Population: 10.7 million
Drink: Frappe ice coffee
Warning: Nasty sheepdogs
The country is very hilly and hard work on bicycles but it also offers some great wild camping opportunities and we found the people very hospitable. The north is not touristy overall but the town of Meteora attracts many visitors with its monasteries on the top of stone pillars.
Our tour started when we landed from Italy at the port town of Igoumenitsa. From there we made our way across the Katara pass, down to Meteora, around Mount Olympos then up the coast to Thessaloniki and along the water all the way to Kavala and Alexandroupoli before heading northeast to the border with Turkey. The ride along Mount Olympus is a must; beautiful views of the famous peak and a great downhill run to the sea if you are heading towards Thessaloniki. Meteora was also well worth a visit to see the monasteries, even if you do have to jostle with hundreds of other tourists.
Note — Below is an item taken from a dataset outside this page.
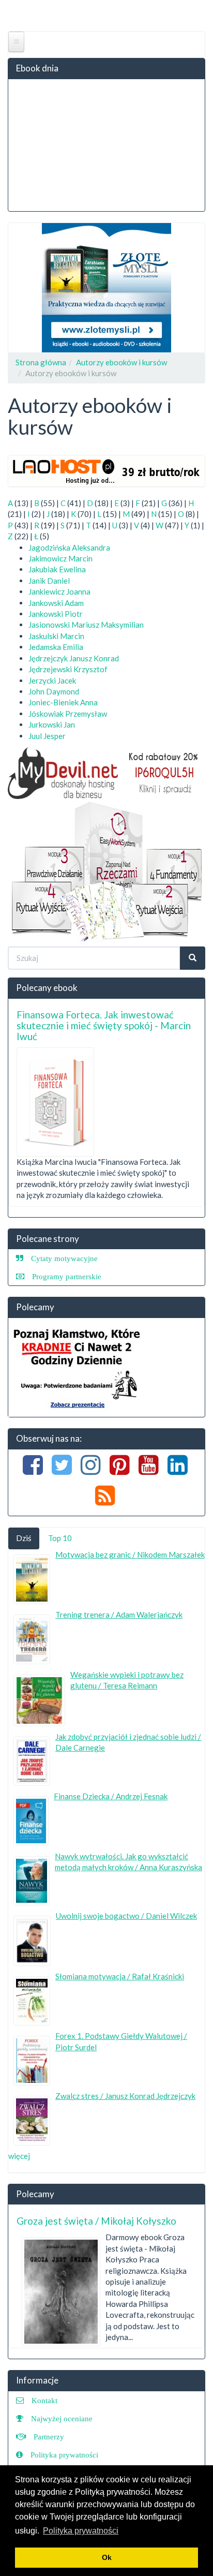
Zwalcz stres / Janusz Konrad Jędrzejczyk (125, 2095)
The roads were in decent condition for the most part although sometimes the heavy truck traffic and heat had worn grooves into the pavement. Occasionally we also found dirt roads, which were supposed to be hard packed, were actually in very bad shape and not rideable. Our map was a 1:500 000 scale map published by Road Editions. It covered the whole country and was generally pretty good. Distances were accurate. It did not, however, give indications of grading. Some small communities were not listed on the map.
OUT THERE IN GREECE
Both our challenges and our pleasures in Greece came from the remote terrain. Wild camping was often necessary but no problem at all and very scenic. You can always pitch a tent on the grounds of the orthodox churches or sleep in the open air on the benches they have on covered outdoor terraces. There will be water in most church grounds. Just be discreet and respectful. On two occasions, we were invited to stay in people’s homes. We found it challenging to locate enough water and because of the mountainous terrain we had to allow more time than we would otherwise to cover a set distance. If wild camping isn’t your thing you may want to head for the more populated southern half of Greece where there are far more campsites and hotels.
WATCH THE DOGS
Sheepdogs were another disagreeable aspect of going through rural Greece. We didn’t see any wild dogs but the sheepdogs can be very aggressive. Give any flocks of sheep a wide berth and if you are approached by dogs stop cycling – unless you are on a great downhill run of at least 30km/hour. Stand your ground and look tough. Don’t show fear. Shout back and motion like you are going to throw something at them. Pick up rocks to use as weapons. Use your bike as a shield and walk slowly past them. If the shepherd is around he can call the dogs off but sometimes he wanders away.
Greece isn’t the budget destination we remembered it as from our trip there a few years back. The campgrounds ran between €14-20 euros a night. We heard that you could get hotel rooms easily from €20-40 a night and this was probably true in more rural areas but in Thessaloniki we paid over the odds for city centre accomodation. A coffee or frappe ran anywhere between €1.20-2.50 each. You can get street food for €10-15 for two people (kebabs or souvlaki and drinks). Internet access was fairly cheap, with plenty of places offering it at €1 an hour.